Axal unveils AI autopilot for automated crypto trading

US-based startup Axal is developing automated crypto trading tools powered by AI agents, targeting non-technical users interested in crypto but not experienced traders or DeFi experts.

Axal’s first product, Autopilot, enables users to automate crypto and stablecoin trades by setting preferences such as risk tolerance and other restrictions. The tool is designed for ease of use, making it ideal for non-technical crypto fans who are interested in the space but aren’t day traders or DeFi experts. Autopilot currently operates using Ethereum Layer2 (L2) chains—Base, Optimism, and Arbitrum—with upcoming plans to support the Solana blockchain.

Users can fund their Autopilot accounts either through crypto wallets or via email, including traditional payment options like Venmo. Once preferences are set, AI agents manage tasks including trading cryptocurrencies (BTC, ETH, memecoins, and more), collecting stablecoin yields, and utilizing DeFi tools; users can also create custom token indexes for the AI to trade on their behalf. According to Axal, there’s a wide range of functionality with Autopilot, and it seems like there are enough parameters that can be set to ensure there will be no major surprises.

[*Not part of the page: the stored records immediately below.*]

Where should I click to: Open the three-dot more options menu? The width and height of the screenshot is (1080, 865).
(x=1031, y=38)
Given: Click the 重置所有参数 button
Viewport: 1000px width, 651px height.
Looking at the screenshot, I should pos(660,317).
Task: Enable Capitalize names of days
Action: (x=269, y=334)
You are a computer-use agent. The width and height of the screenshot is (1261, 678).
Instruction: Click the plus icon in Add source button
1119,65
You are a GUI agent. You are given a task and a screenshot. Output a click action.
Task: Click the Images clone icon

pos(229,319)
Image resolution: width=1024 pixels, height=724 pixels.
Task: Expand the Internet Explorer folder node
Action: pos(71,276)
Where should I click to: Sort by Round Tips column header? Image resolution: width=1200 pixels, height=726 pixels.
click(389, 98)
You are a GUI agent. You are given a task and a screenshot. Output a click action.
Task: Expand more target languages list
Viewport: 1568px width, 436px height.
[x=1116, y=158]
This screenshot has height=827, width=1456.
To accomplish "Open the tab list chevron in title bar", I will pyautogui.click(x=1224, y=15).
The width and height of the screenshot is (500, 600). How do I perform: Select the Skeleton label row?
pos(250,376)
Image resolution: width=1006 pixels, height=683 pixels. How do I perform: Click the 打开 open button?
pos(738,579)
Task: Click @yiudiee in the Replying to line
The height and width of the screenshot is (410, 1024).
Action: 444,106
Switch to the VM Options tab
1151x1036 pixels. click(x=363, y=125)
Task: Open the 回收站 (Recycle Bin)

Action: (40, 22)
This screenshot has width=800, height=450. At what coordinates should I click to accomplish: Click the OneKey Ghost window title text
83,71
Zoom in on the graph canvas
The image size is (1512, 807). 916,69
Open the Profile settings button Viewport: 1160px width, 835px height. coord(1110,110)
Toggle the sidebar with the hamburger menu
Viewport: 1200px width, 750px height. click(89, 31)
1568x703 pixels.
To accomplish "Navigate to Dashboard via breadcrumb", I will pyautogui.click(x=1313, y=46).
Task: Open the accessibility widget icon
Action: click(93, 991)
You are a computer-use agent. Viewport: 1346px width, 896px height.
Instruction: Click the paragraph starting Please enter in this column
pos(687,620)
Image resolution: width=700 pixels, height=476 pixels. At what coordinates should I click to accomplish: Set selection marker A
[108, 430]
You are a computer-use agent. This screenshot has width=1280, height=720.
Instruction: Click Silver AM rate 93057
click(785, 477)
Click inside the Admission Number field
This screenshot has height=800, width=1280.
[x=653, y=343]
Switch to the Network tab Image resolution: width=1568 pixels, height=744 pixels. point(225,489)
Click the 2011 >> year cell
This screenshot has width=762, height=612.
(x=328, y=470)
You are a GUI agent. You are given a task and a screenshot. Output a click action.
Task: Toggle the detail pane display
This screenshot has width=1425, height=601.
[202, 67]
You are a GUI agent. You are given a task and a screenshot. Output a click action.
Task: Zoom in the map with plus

Acknowledging the risk of AI “hallucinations” (incorrect outputs), Axal leverages the transparency of blockchain to allow users to verify that AI actions are executed as instructed. “You can literally look onchain that this thing that you wanted this agent to do, it actually did,” Axal Head of Strategy and Operations Ari Santos said. Technically, Axal’s system incorporates zero-knowledge co-processors and Optimistic oracles, providing mechanisms to verify task completion and accuracy.

To prevent persistent errors, models that provide inaccurate results have collateral at stake and can be penalized (“slashed”), directly discouraging AI from making mistakes. “If a model hallucinates, it still has collateral at stake and it gets slashed. Whoever’s running the model, or the model itself, if it has very low accuracy, it’s just taking that risk,” Axal founder Ashlan Ahmed explained.

Axal’s roadmap includes additional AI tools for everyday automation, such as ordering food based on general requests or booking travel according to user input. The company believes that the future success of AI agents depends on verifiable completion of tasks, fostering user trust in agent-driven automations. “There’s a lot of different people in the agentic space,” Axal Head of Growth Jacob Kozhipatt acknowledged. “What we believe is that in order for the agentic feature to happen, people need some form of guarantee that it’ll actually be done the way that you asked to be done.”